Je suis un peu confus…

@feathersproject : comment les États-Unis vont-ils déterminer les manipulateurs d'élections ? Je me le demande depuis que vous avez mis ce lien. Est-ce que ce sont les gens que le gouvernement dit être des coupables ou ceux que les États-Unis ont identifiés comme truqueurs d'élections ?

SaharaReporters, une plateforme d'information en ligne, aurait révélé que quatre politiciens nigérians faisaient partie des personnes frappées par cette interdiction de visa.

Cependant, après avoir contacté l'ambassade et le consulat des États-Unis au Nigeria sur Twitter, Global Voices n'a pu ni confirmer ni infirmer cette allégation.

Des élections opaques entachées de retards, d'intimidations et de violences

Dans une rue au Nigeria, un panneau de campagne incite à voter Buhari avec le slogan: "Parce que voler, c'est de la corruption".

Panneau de campagne du président nigérian Muhammadu Buhari sur le bord de la route, le 28 février 2015. Photo par Clara Sanchiz/RNW via Flickr, sous licence CC BY-SA 2.0

Une autre source possible pour la liste des coupables peut être trouvée dans le rapport établi par des  équipes de surveillance des élections, dont 72 locales et 16 internationales, qui ont été invitées par l’arbitre des élections, la Commission électorale nationale indépendante (CENI).

Quelque 47 personnes ont été tuées le 23 février, le jour de l'élection présidentielle, selon la « Situation Room », un groupe de la société civile nigériane composé d'observateurs électoraux locaux.

Certains décès ont été causés par des affrontements entre groupes politiques rivaux ou par des allégations de fraude électorale.

La mission d'observation électorale de l'Union européenne (UE), déployée au Nigeria du 5 janvier au 7 avril 2019, a été l'une des nombreuses organisations de surveillance pendant l'élection de 2019.  

Dans un rapport de juin 2019, la mission d'observation électorale de l'UE a confirmé que les élections générales de 2019 au Nigeria avaient été « entachées de violence et d'intimidation ». Les agences de sécurité nigérianes auraient également été de connivence avec des politiciens pour déclencher ces actes de violence.

Les observateurs de l'UE présents lors de la collecte des résultats de l'élection présidentielle « ont été directement témoin ou ont reçu des témoignages d'intimidation de fonctionnaires de la CENI dans 20 États ». Ces observateurs ont été déployés à Abuja, la capitale fédérale, et dans les 36 États du Nigeria.

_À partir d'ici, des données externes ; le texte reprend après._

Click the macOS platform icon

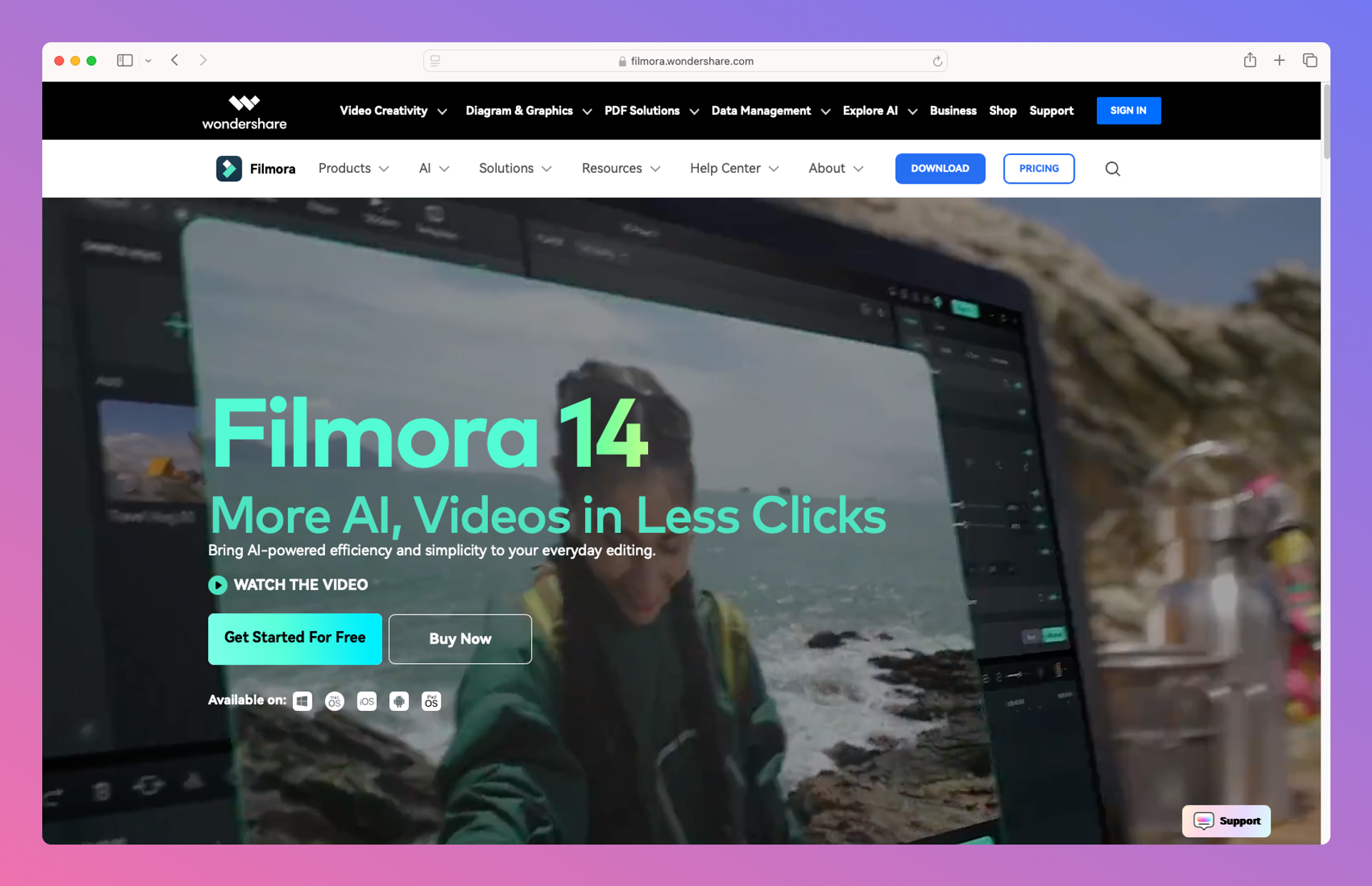coord(334,701)
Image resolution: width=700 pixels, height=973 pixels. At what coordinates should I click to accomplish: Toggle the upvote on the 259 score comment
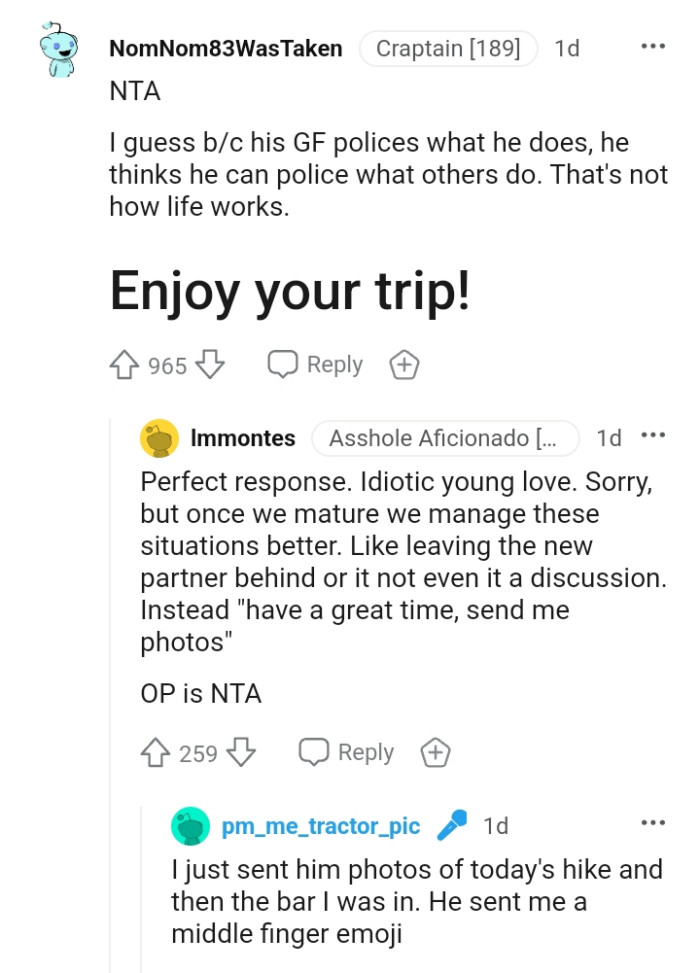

Le rapport de l'UE confirme les conclusions de la mission internationale d'observation des élections au Nigeria, menée conjointement par le National Democratic Institute (NDI) et l’International Republican Institute (IRI), deux organisations à but non lucratif, non partisanes, basées aux États-Unis.

La mission d'observation NDI/IRI a souligné que les élections de 2019 manquaient de transparence [pdf] car « les candidats sont imposés par les dirigeants des partis par des moyens non démocratiques ». Cela a entraîné « une nouvelle fragmentation des partis politiques ou une violence au sein des partis », ce qui a en substance fait fuir l'électorat.

L'équipe NDI/IRI a également noté que le report imprévu des élections présidentielles et législatives nationales au 23 février, quelques heures avant le début du scrutin le 16 février, avait ébranlé la confiance du public dans l'intégrité de la CENI.

Les violences électorales engendrées par les politiciens nigérians sont alimentées par une culture de l'impunité.

Je suis heureux d'apprendre que les États-Unis ont imposé une interdiction de visa aux hommes politiques nigérians responsables du recul de notre démocratie.

Il est essentiel que l'Europe fasse de même.

Une interdiction de l'Europe serait d'autant plus préjudiciable que leurs enfants étudient en Europe et que c'est leur principale destination de vacances ainsi que de soins médicaux.

Rien ne touche plus les élites dirigeantes nigérianes que l'interdiction de voyager à l'étranger avec leur famille. L'interdiction de séjour américaine pourrait même favoriser la transparence et forcer les élites nigérianes à faire des aveux.

Mais elle n'est toujours pas appliquée.

À moins que les auteurs de violences électorales, d'intimidations et de manipulations des élections ne soient dénoncés, la situation restera inchangée lors des prochaines élections dans les États d'Edo et d'Ondo.